Input data: Begin

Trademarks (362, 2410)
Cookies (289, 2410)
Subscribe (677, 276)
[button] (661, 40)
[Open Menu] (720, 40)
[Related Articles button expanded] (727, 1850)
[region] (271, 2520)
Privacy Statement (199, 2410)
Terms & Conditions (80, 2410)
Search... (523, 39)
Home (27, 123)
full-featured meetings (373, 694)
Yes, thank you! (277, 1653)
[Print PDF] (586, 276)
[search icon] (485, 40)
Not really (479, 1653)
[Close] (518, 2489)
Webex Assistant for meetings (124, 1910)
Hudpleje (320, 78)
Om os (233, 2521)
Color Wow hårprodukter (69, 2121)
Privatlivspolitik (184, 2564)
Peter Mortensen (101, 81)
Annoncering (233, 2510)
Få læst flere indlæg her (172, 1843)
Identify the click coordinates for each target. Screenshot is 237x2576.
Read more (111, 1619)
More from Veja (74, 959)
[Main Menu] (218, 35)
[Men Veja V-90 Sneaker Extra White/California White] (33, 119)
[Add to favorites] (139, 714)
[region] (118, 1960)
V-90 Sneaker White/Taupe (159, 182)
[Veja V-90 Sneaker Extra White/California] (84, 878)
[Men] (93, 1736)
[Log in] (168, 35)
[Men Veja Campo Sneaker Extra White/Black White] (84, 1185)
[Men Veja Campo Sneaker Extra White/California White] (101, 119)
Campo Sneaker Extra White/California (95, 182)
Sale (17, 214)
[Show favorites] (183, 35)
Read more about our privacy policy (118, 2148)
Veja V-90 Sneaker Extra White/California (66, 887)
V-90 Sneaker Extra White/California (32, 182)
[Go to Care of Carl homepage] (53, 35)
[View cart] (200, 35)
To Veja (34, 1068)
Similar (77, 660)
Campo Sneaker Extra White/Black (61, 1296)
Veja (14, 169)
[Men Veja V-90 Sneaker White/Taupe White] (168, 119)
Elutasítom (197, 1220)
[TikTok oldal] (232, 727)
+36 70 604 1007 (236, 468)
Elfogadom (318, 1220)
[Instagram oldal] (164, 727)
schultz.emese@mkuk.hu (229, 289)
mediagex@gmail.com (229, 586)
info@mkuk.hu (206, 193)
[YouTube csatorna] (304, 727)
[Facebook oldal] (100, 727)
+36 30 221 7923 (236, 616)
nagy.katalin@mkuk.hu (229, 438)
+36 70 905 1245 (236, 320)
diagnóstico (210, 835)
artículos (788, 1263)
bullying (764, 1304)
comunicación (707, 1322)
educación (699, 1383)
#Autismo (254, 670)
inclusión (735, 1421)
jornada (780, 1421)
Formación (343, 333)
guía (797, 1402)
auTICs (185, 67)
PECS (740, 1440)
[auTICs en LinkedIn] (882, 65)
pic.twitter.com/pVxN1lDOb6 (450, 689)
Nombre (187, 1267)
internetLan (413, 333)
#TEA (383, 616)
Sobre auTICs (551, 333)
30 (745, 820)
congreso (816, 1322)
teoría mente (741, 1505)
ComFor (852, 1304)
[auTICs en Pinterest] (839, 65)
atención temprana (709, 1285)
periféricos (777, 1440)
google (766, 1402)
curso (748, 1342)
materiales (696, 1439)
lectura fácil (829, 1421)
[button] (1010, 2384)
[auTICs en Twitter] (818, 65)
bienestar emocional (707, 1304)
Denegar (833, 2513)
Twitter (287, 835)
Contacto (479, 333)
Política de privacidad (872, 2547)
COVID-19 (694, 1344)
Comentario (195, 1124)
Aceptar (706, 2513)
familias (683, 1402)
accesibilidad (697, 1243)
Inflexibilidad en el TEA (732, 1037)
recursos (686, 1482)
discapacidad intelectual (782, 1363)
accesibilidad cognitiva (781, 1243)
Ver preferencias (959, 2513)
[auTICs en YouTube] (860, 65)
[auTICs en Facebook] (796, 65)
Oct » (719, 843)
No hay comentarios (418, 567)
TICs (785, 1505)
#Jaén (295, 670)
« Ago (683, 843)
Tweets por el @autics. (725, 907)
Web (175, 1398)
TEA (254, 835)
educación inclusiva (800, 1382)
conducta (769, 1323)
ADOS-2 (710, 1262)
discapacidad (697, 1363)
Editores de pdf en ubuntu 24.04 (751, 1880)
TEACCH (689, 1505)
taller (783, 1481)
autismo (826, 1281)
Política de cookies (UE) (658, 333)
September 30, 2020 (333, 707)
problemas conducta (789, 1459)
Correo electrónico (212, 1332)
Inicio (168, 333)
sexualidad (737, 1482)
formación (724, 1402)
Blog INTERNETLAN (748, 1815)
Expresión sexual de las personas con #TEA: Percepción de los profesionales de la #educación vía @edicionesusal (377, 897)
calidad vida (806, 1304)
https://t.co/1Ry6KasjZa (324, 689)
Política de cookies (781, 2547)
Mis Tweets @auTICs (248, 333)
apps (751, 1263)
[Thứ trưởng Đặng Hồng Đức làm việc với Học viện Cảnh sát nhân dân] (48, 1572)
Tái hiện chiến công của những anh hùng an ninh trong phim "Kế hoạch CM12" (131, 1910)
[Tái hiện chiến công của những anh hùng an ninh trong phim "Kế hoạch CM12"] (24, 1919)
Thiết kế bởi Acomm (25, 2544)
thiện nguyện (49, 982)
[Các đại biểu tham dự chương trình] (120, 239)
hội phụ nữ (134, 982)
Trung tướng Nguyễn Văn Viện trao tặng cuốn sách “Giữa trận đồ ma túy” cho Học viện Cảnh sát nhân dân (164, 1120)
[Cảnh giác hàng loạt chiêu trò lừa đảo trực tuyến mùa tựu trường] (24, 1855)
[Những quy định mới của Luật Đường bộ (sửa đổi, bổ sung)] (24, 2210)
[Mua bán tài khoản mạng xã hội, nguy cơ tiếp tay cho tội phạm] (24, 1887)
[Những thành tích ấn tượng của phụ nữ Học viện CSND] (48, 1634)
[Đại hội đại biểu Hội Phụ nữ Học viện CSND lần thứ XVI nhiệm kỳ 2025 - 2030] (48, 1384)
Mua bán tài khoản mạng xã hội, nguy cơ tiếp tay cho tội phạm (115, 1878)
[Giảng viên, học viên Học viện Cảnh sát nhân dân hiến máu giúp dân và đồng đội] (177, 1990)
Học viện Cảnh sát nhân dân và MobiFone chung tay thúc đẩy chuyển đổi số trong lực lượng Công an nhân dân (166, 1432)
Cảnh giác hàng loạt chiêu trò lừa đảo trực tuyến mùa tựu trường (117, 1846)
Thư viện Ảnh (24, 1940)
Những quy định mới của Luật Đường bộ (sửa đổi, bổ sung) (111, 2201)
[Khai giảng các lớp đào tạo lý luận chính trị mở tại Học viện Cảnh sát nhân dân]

Input data: End

What you have to do
The reply should consist solely of the lines above from the one that has "full-featured meetings (373, 694)" through the one that has "Read more about", reproduced exactly.

Solved exercise
full-featured meetings (373, 694)
Yes, thank you! (277, 1653)
[Print PDF] (586, 276)
[search icon] (485, 40)
Not really (479, 1653)
[Close] (518, 2489)
Webex Assistant for meetings (124, 1910)
Hudpleje (320, 78)
Om os (233, 2521)
Color Wow hårprodukter (69, 2121)
Privatlivspolitik (184, 2564)
Peter Mortensen (101, 81)
Annoncering (233, 2510)
Få læst flere indlæg her (172, 1843)
Identify the click coordinates for each target. Screenshot is 237x2576.
Read more (111, 1619)
More from Veja (74, 959)
[Main Menu] (218, 35)
[Men Veja V-90 Sneaker Extra White/California White] (33, 119)
[Add to favorites] (139, 714)
[region] (118, 1960)
V-90 Sneaker White/Taupe (159, 182)
[Veja V-90 Sneaker Extra White/California] (84, 878)
[Men] (93, 1736)
[Log in] (168, 35)
[Men Veja Campo Sneaker Extra White/Black White] (84, 1185)
[Men Veja Campo Sneaker Extra White/California White] (101, 119)
Campo Sneaker Extra White/California (95, 182)
Sale (17, 214)
[Show favorites] (183, 35)
Read more about our privacy policy (118, 2148)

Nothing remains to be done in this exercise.